Following the failures commercially of subsequent single releases including "We Can Make Music" and "Mañana" in 1972, a change in production team was suggested by Bell Records executives. By this time, a change in production team would mean that in the space of just over a year, the band would be onto their third production team. Bill Martin and Phil Coulter were selected as producers. Coulter assured the bands manager, Tam Paton, that despite being their third production team in a short period, that both he and Martin had "found" the correct material for the band to record and assured him that it would improves the bands commercial success. During production sessions, the band convened at Mayfair Studios in London and recorded four songs written by both Martin and Coulter including "Saturday Night", "Remember (Sha-La-La-La)", "Hey CB" and "Shang-a-Lang".

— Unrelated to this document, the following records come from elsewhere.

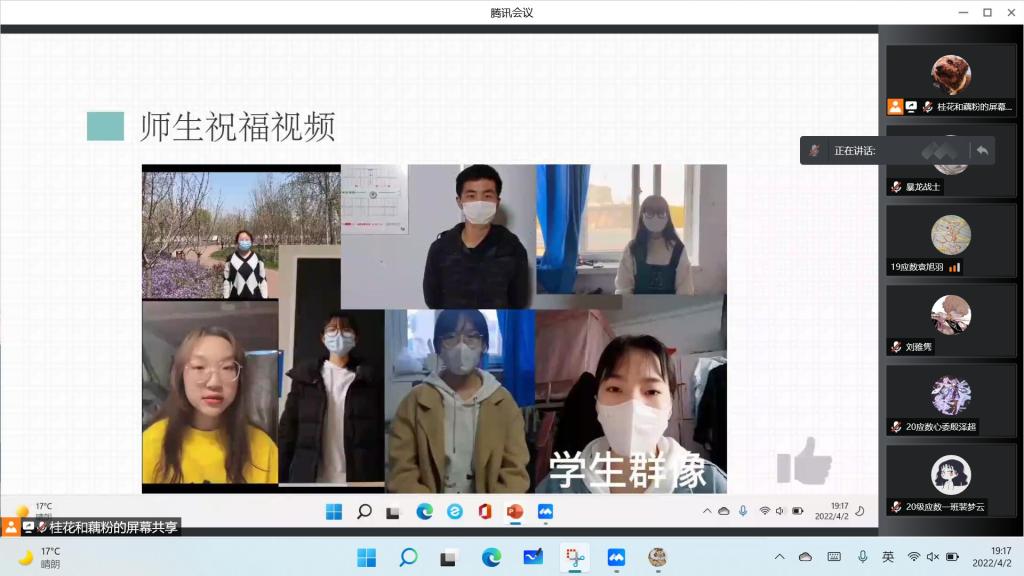Click the muted microphone icon of 刘雅隽
This screenshot has width=1024, height=576.
(x=896, y=347)
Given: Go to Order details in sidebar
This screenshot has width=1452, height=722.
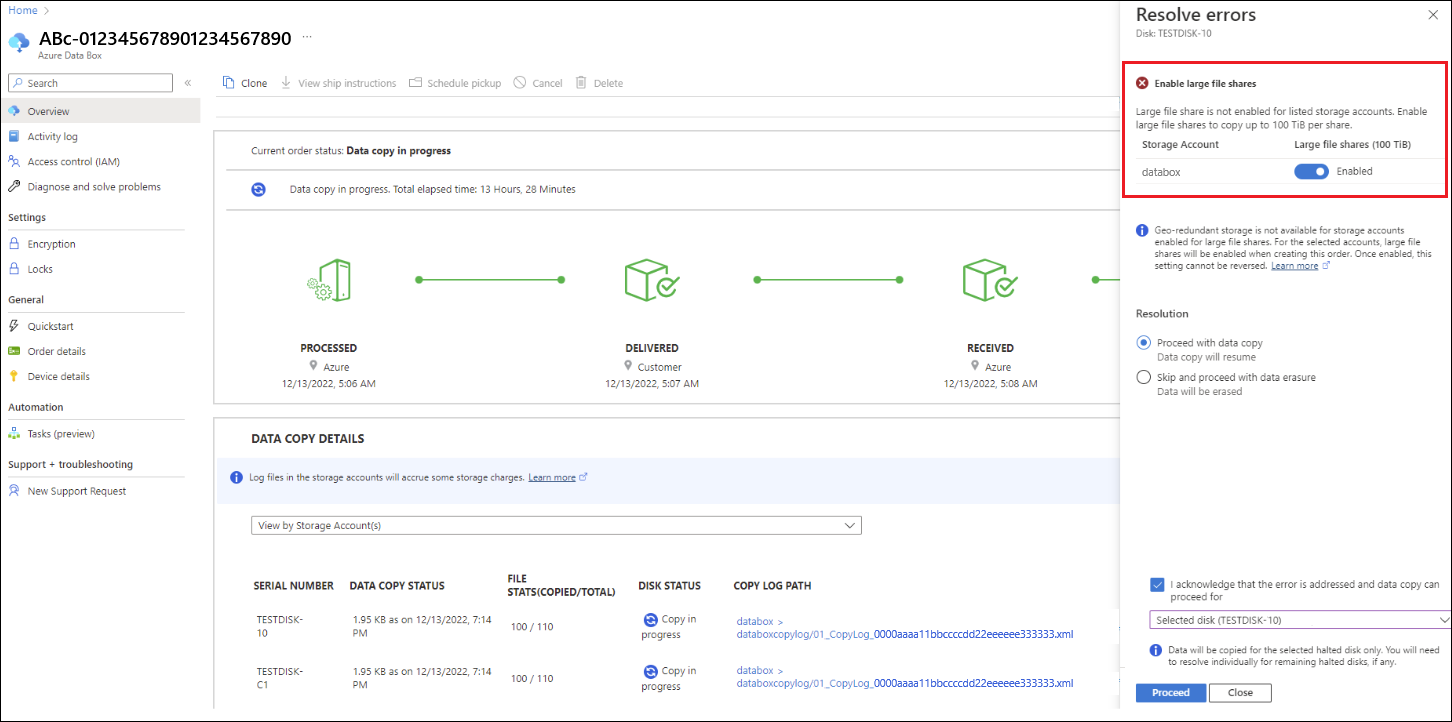Looking at the screenshot, I should point(56,352).
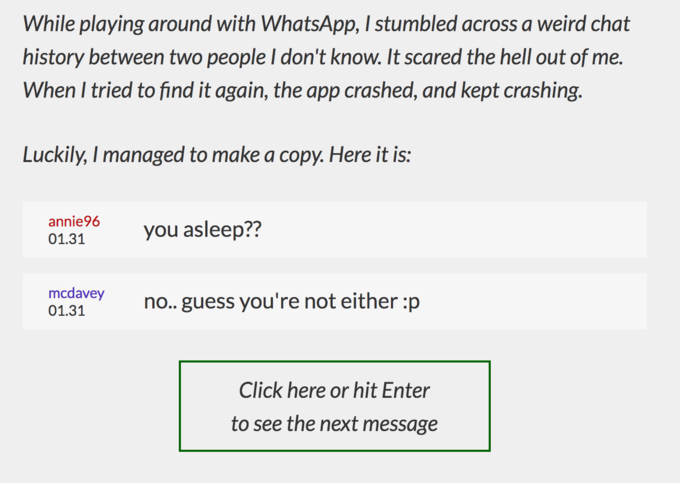Click the "to see the next message" line

pyautogui.click(x=334, y=424)
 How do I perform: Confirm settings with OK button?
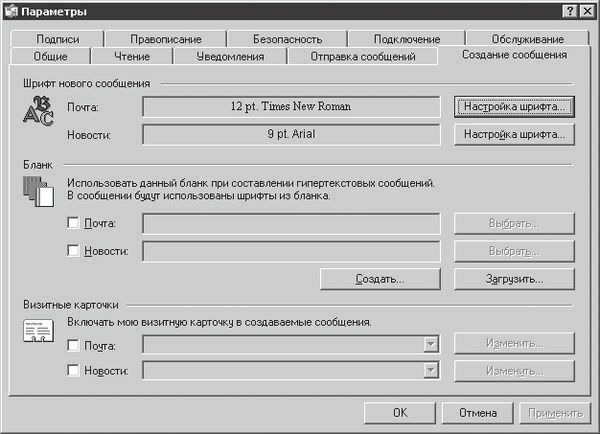(x=400, y=412)
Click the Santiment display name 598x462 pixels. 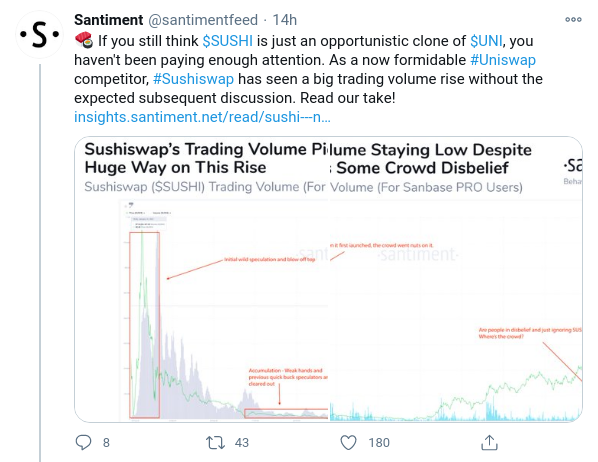tap(109, 20)
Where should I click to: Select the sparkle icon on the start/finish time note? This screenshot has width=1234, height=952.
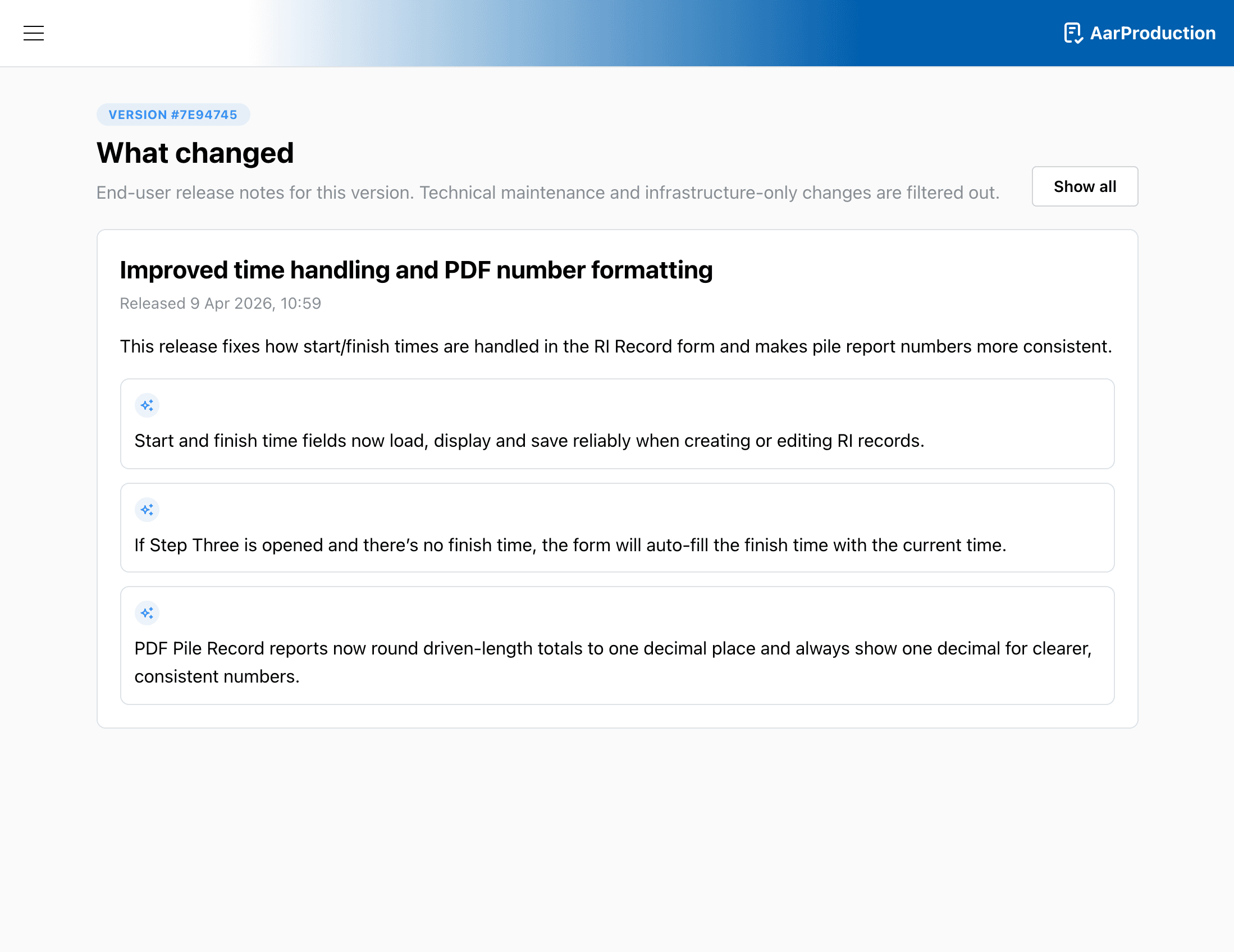pyautogui.click(x=147, y=405)
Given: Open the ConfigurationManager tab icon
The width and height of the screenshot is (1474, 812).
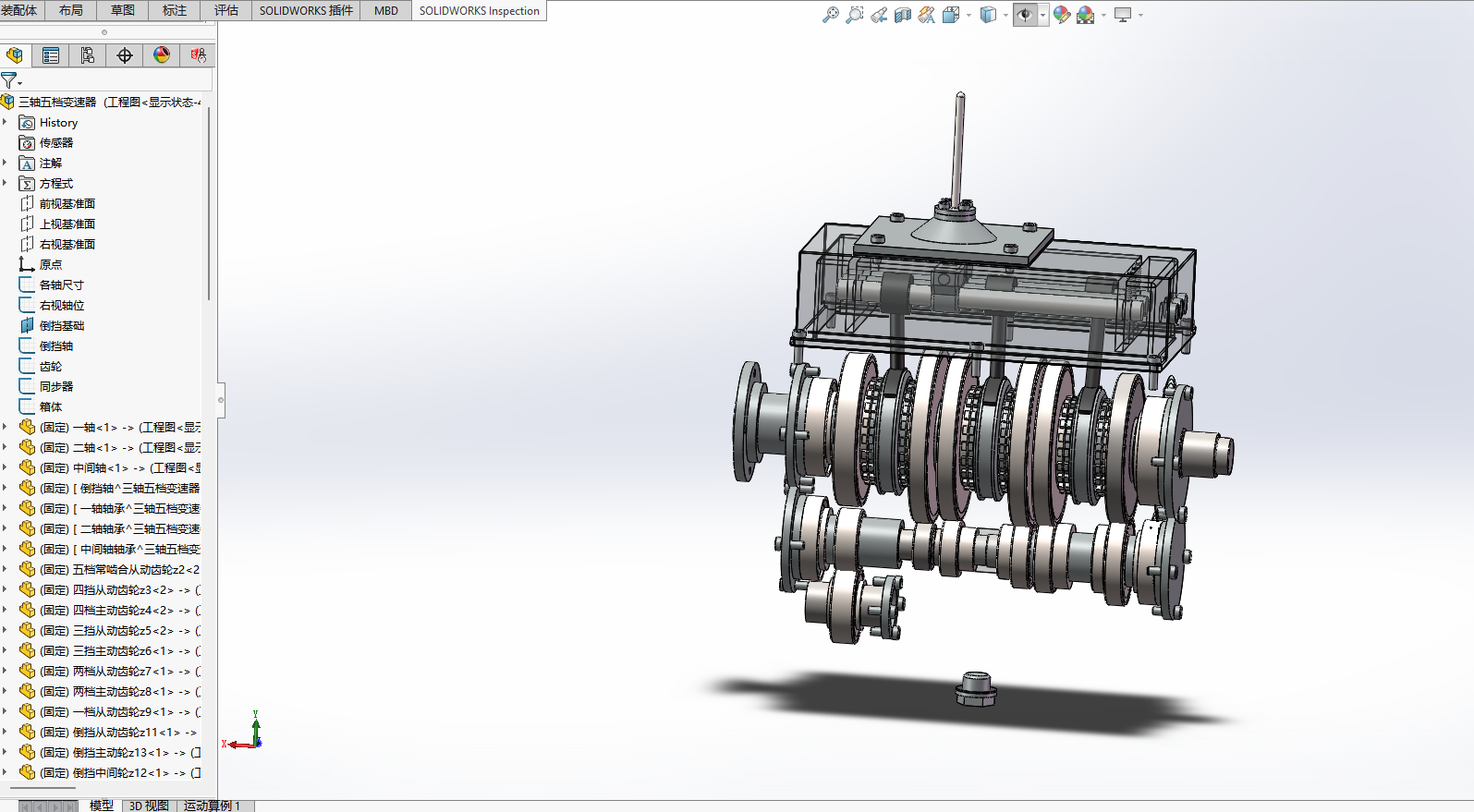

Lead singer, Nobby Clark, thought that the songs presented by both Martin and Coulter were "stronger", and he would become the only member of the band to request to feature on the tape. Martin claimed that "Saturday Night" was unusual as a result of Coulter being absent from the sessions due to illness, leaving him to write the song with another writer, John Drummond. Following the release of "Saturday Night" as the first single from the album and its subsequent commercial failure in the United Kingdom, the exeucutive of Bell Records, Dick Leahy remained committed to the production and songwriting efforts of both Coulter and Martin, claiming that he was "assured they were the right combination for the band".

==Release and promotion==

Professional ratings
Review scores
| Source | Rating |
| AllMusic | Star |
| Džuboks | mixed |

===Non–album releases===
"Keep on Dancing", although not included on the final pressing of the album, was released as the band’s first single in May 1974 and was released to critical praise, with Peter Jones from Record Mirror saying the song was a "very commercial record indeed". To promote the release, the Bay City Rollers performed across Scotland and hoped that the record release would be noticed in England, where the band remained relatively unknown. The single was slow to gain any ground or attention until Chris Denning, the plugger for Bell Records and former BBC Radio 1 presenter, made it his "number one promotion priority". As a result, four months following its official release, "Keep on Dancing" debuted at number twenty-four on the national singles charts in the United Kingdom in September 1974, before reaching its peak of number nine in November 1974. "Saturday Night" was released as the first single from Rollin in June 1973 after a commitment from Dick Leahy to support the single release. Despite the backing of both Leahy and the record label, the release did not perform as well as expected on the singles charts in the United Kingdom.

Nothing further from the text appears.